EXERCISE GOAL => Each record must be printed again exactly as given.

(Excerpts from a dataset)
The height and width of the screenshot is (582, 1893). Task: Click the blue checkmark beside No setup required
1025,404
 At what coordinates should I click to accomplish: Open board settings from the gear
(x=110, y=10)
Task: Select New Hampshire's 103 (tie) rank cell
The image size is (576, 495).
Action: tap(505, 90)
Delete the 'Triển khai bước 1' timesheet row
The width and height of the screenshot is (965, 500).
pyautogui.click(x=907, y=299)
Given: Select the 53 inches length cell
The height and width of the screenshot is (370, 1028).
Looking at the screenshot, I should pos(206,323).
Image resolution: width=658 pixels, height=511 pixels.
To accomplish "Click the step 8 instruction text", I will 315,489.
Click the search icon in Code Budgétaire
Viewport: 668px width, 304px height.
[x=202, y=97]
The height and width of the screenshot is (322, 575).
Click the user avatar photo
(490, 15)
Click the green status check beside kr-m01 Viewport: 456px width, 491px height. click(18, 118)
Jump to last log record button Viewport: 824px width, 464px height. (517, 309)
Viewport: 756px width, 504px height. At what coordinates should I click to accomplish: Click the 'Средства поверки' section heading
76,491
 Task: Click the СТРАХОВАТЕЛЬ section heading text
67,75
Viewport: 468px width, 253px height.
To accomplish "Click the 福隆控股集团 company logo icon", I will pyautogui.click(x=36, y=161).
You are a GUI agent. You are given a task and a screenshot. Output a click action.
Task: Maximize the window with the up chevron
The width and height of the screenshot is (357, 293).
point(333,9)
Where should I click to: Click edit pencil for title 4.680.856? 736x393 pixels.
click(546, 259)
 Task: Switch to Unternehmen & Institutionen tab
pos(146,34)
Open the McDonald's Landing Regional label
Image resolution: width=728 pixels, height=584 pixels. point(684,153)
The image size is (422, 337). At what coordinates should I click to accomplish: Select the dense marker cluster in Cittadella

ANSWER TO THIS TASK =>
The height and width of the screenshot is (582, 1893). Task: Click the blue checkmark beside No setup required
1025,404
 At what coordinates should I click to accomplish: Open board settings from the gear
(x=110, y=10)
Task: Select New Hampshire's 103 (tie) rank cell
The image size is (576, 495).
Action: tap(505, 90)
Delete the 'Triển khai bước 1' timesheet row
The width and height of the screenshot is (965, 500).
pyautogui.click(x=907, y=299)
Given: Select the 53 inches length cell
The height and width of the screenshot is (370, 1028).
Looking at the screenshot, I should pos(206,323).
Image resolution: width=658 pixels, height=511 pixels.
To accomplish "Click the step 8 instruction text", I will 315,489.
Click the search icon in Code Budgétaire
Viewport: 668px width, 304px height.
[x=202, y=97]
The height and width of the screenshot is (322, 575).
Click the user avatar photo
(490, 15)
Click the green status check beside kr-m01 Viewport: 456px width, 491px height. click(18, 118)
Jump to last log record button Viewport: 824px width, 464px height. (517, 309)
Viewport: 756px width, 504px height. At what coordinates should I click to accomplish: Click the 'Средства поверки' section heading
76,491
 Task: Click the СТРАХОВАТЕЛЬ section heading text
67,75
Viewport: 468px width, 253px height.
To accomplish "Click the 福隆控股集团 company logo icon", I will pyautogui.click(x=36, y=161).
You are a GUI agent. You are given a task and a screenshot. Output a click action.
Task: Maximize the window with the up chevron
The width and height of the screenshot is (357, 293).
point(333,9)
Where should I click to: Click edit pencil for title 4.680.856? 736x393 pixels.
click(546, 259)
 Task: Switch to Unternehmen & Institutionen tab
pos(146,34)
Open the McDonald's Landing Regional label
Image resolution: width=728 pixels, height=584 pixels. point(684,153)
The image size is (422, 337). At what coordinates should I click to accomplish: Select the dense marker cluster in Cittadella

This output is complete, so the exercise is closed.